None of these assignments specifies judicial action respecting which error is predicated. Abbe v. Erie Railroad Co., 97 N.J.L. 212; Booth v. Keegan, 108 Id. 538; Press v. Klink, 115 Id. 475; Renner v. Martin, 116 Id. 240; Zlotnik v. Northwestern National Insurance Co., 116 Id. 107.
The fourth reason is that the trial judge erred "in permitting defendant to testify touching a credit allowed to him upon the automobile which he alleged was damaged."
Where a ruling on evidence is involved, it is requisite that the ground of appeal state the name of the witness and the questions or answers objected to and ruled upon by the trial judge. State Highway Commission v. Zyk, 105 N.J.L. 156; Booth v. Keegan, supra; Carlisle v. Winant, 110 Id. 333; Feldman v. Jacob Branfman & Son, Inc., 111 Id. 37; Diamond Rubber Co. v. Feldstein, 112 Id. 514.
The next and last assignment argued is that the trial judge erred "in refusing plaintiffs' request to charge that there was no evidence of joint enterprise between plaintiffs; or control of the automobile of Albert H. Fleming by Florence Fleming; and that no negligence of the driver of such automobile could be attributed to plaintiff Florence Fleming." The request follows: "Not being on a joint enterprise, if both drivers were negligent, the negligence of either driver may not be attributed to Mrs. Fleming and she might recover."

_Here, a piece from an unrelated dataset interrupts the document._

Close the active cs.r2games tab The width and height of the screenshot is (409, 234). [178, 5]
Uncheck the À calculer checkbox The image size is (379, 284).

The rule is that an assignment grounded in the refusal to charge a request should embody the "actual language" of the request. "For certainty and convenience" the request should be "quoted." State v. Blaine, 104 N.J.L. 325; Stathos v. Bunevich, 107 Id. 269; Booth v. Keegan, supra; Cornish v. Jenks, Gwynne & Co., 109 Id. 87. The specification does not conform to this regulation.
The appeal is accordingly dismissed, with costs.